* [Given problem A]: In the passage on Jenny Syquia below, in which city was she born?
* [Given problem B]:
Decide whether each statement agrees with the passage on Jenny Syquia below. Answer yes or no for each, quoting the words of the passage that settle it.
(i) Syquia's mother is American.
(ii) Syquia married Gabby Concepcion in Manila.
(iii) The Syquia Mansion is now a museum.
* [Given problem C]: Write the next part of the biographical passage on Jenny Syquia below, starting after its final sentence.

* [Selected extract]:
---------------
Jenny Robinson Syquia-Skarne (born November 2, 1967) is a Filipina-American Swedish model, actress and fashion designer.

Personal life
Syquia was born in Binghamton, New York. Her father, Victor Syquia was born in the Philippines and her mother, Susan Syquia (née Robinson), is American.

Syquia is the niece of the late ambassador Enrique Syquia (Ambassador Extraordinary and Plenipotentiary of the Sovereign Military Order of Malta to the Philippine Government). (In addition Ambassador Syquia was nominated twice as a candidate to the UN International Court of Justice in The Hague and was the Honorary Counsel General of Jordan.). The ancestral home of the heirs of Gregorio Syquia in the Philippines, the Syquia Mansion, is now a museum and a part of the UNESCO world heritage site in Vigan.

In June 1993, after a whirlwind courtship, Syquia married multi-award-winning actor Gabby Concepcion in Las Vegas. She became the stepmother to KC Concepcion (Gabby’s daughter with his ex-wife, Philippine actress Sharon Cuneta).  On August 17, 1994 Syquia gave birth to her first daughter, Cloie Syquia Skarne (better known by her stage name, Cloie Concepcion) (who would go on to become a TV host and performer in the Philippines in addition to winning the Miss Earth Sweden title in 2016). The marriage between Concepcion and Syquia was annulled in 1996.
---------------
* [Extracted entries]:
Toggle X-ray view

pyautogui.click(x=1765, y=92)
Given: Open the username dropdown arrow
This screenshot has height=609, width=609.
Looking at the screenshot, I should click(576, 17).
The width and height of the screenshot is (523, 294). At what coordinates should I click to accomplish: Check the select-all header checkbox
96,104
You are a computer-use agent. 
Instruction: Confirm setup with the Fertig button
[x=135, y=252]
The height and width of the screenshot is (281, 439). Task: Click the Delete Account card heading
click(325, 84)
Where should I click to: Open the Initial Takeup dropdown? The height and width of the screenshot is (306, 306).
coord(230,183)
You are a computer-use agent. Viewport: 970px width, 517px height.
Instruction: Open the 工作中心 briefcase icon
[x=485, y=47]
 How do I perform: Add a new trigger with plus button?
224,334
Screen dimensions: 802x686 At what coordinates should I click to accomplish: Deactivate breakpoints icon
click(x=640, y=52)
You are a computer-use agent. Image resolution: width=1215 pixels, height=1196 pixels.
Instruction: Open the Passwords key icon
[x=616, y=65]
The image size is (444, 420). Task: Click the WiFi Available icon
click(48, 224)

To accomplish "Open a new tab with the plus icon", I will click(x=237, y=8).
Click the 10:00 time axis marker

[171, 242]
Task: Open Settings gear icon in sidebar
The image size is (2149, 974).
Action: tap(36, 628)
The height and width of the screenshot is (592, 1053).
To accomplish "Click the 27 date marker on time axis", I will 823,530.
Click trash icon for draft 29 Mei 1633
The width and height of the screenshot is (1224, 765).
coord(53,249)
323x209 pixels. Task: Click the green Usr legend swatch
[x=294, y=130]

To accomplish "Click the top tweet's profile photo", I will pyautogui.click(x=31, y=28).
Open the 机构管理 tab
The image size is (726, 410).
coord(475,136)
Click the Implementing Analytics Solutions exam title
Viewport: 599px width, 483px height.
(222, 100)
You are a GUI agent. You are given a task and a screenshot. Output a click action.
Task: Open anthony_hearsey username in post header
---------------
* [Exercise result A]: Binghamton, New York.

* [Exercise result B]:
(i) Yes: "her mother, Susan Syquia (née Robinson), is American."
(ii) No: "Syquia married multi-award-winning actor Gabby Concepcion in Las Vegas."
(iii) Yes: "the Syquia Mansion, is now a museum"

* [Exercise result C]:
In 1997 Syquia married Filip Skarne. He legally adopted the two-year-old Cloie. She has a second daughter, Filippa Babes with Skarne.

Career

Magazine editing
In 1994 Syquia founded and became the editor-in-chief of Bride Philippines magazine. Bride Philippines was that country's first magazine for brides.

Modeling
After graduating from college, Syquia modeled commercially in the Philippines and endorsed such products as Palmolive Optima shampoo and Queenie Cosmetics among others. She also modeled in Boston for Maggie, Inc.

Acting

Television

Movies
Syquia began her movie career in 1996. She signed an eight-picture contract with the Philippines' largest and most-successful entertainment management group, Viva Entertainment.

Fashion Designer
Along with half-sister Christine, Jenny Syquia founded the handbag and accessories line Charm & Luck in 2004. They received an influx of $9 million in funding from Capstone Trade in 2006. Celebrities such as Lindsay Lohan, Jessica Simpson and Paris Hilton were customers. In 2007, this company was nominated for Best Accessories company at the Dallas Fashion Awards.

By 2008, their "kitschy, fun styles" were carried in more than 1,700 stores in 25 countries, including Dillards, Nordstrom, Bloomingdale’s and Lord & Taylor. Charm and Luck was regularly featured on the Home Shopping Network.

After the birth of her second daughter, Syquia decided to become a full-time mother.

She re-signed with Viva Entertainment in 2012.

References

1967 births
Living people
Filipino film actresses
Filipino people of American descent
Filipino publishers (people)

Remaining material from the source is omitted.